# Natural Learning Process

## Tokenization
It may be defined as the process of breaking up a piece of text into smaller parts, such as sentences and words. These smaller parts are called tokens. For example, a word is a token in a sentence, and a sentence is a token in a paragraph.

### Example

In [1]:
# importing library
import nltk
from nltk.tokenize import word_tokenize

In [2]:
text= 'Here you go. Is this what you are looking for?'
print(word_tokenize(text))


['Here', 'you', 'go', '.', 'Is', 'this', 'what', 'you', 'are', 'looking', 'for', '?']


In [3]:
text_0= '''Won't'''
print(word_tokenize(text_0))

['Wo', "n't"]


* Here in second example the word_tokenize splitts the one word i.e 'won't' into 'Wo' and 'n't'. In order to avoid it, we can use alternate tokenizer i.e WordPunctTokenizer.

In [4]:
# WordPunctTokenizer
from nltk.tokenize import WordPunctTokenizer

text= '''I can't allow you to go home earlier.'''

tokenizer= WordPunctTokenizer()

tokenizer.tokenize(text)

['I', 'can', "'", 't', 'allow', 'you', 'to', 'go', 'home', 'earlier', '.']

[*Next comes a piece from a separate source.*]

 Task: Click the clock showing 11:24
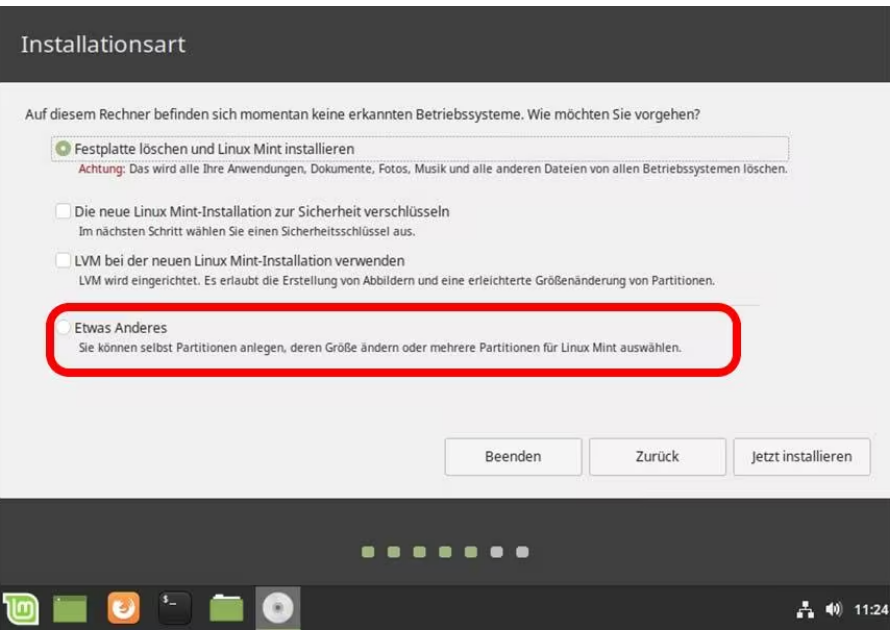870,609
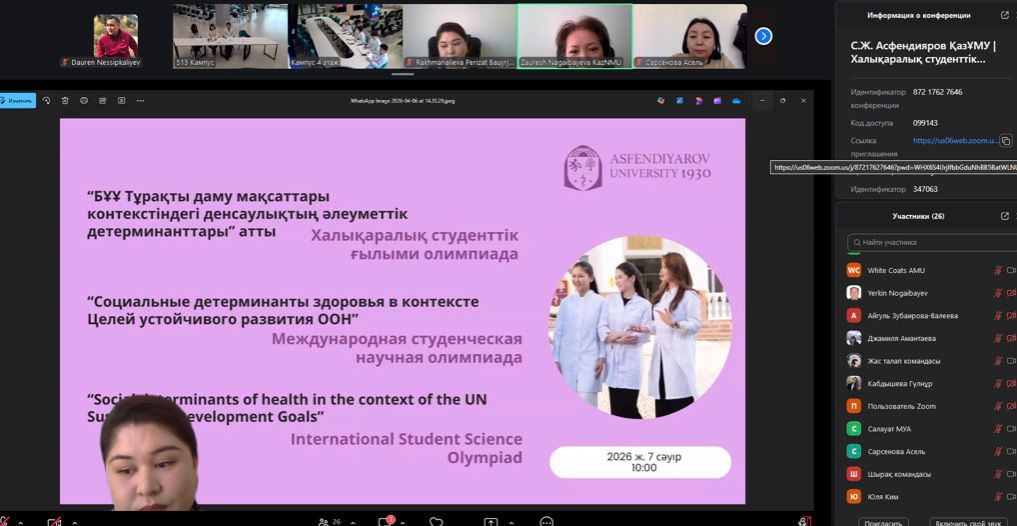
Task: Toggle camera video in the bottom toolbar
Action: point(54,521)
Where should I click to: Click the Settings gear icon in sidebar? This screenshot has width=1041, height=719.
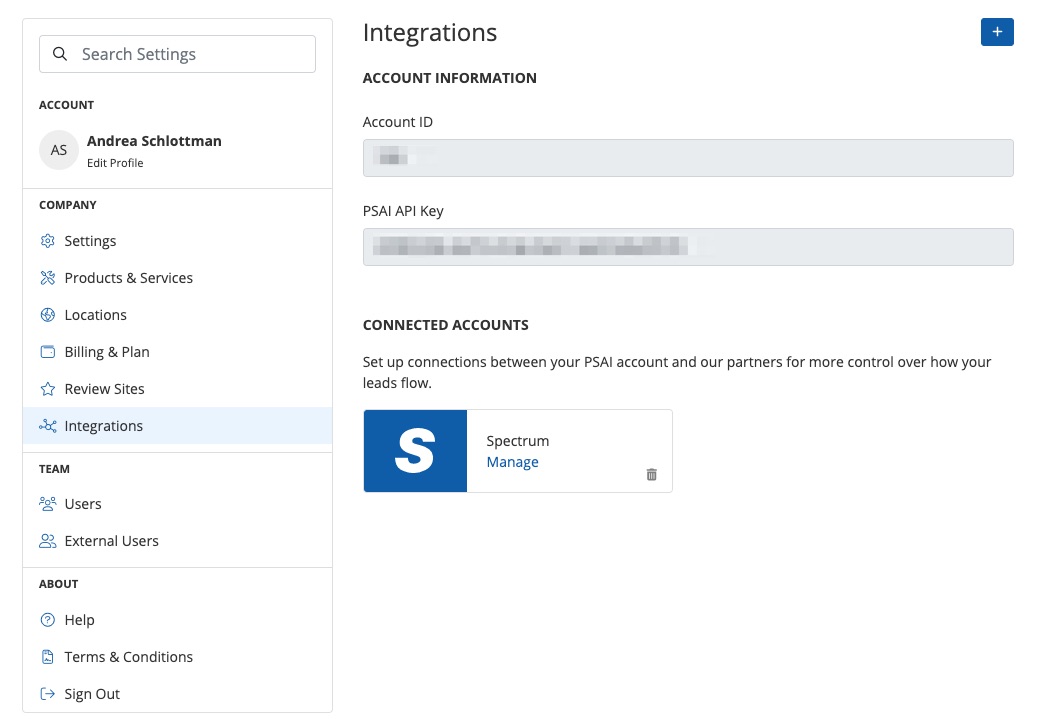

## Tokenizing text into sentences.
It is used to tokenize the sentences from the paragraph. For this purpose we have sent_tokenize in nltk. 

In [5]:
from nltk.tokenize import sent_tokenize

text= '''Hello! is anyone here? I need to talk to someone. I am looking for a room here.'''

sent_tokenize(text)


['Hello!',
 'is anyone here?',
 'I need to talk to someone.',
 'I am looking for a room here.']

## RageexTokenizer
Unlike standard tokenizers that split text on predefined characters like spaces and punctuation, RegexpTokenizer allows you to define your own rules for tokenization using regular expressions. This is particularly useful when the standard tokenization doesn't suit your needs.


In [6]:
from nltk.tokenize import RegexpTokenizer
text= '''Hello! is anyone here? I need to talk to someone. I am looking for a room here.'''

tokenizer= RegexpTokenizer("[\w']+")
text= "Hello! is anyone here? I don't need to talk to someone."

tokenizer.tokenize(text)

['Hello',
 'is',
 'anyone',
 'here',
 'I',
 "don't",
 'need',
 'to',
 'talk',
 'to',
 'someone']

Here "don't" is consdidered as one token instead of tokenizing into 2. And Punctuation is removed.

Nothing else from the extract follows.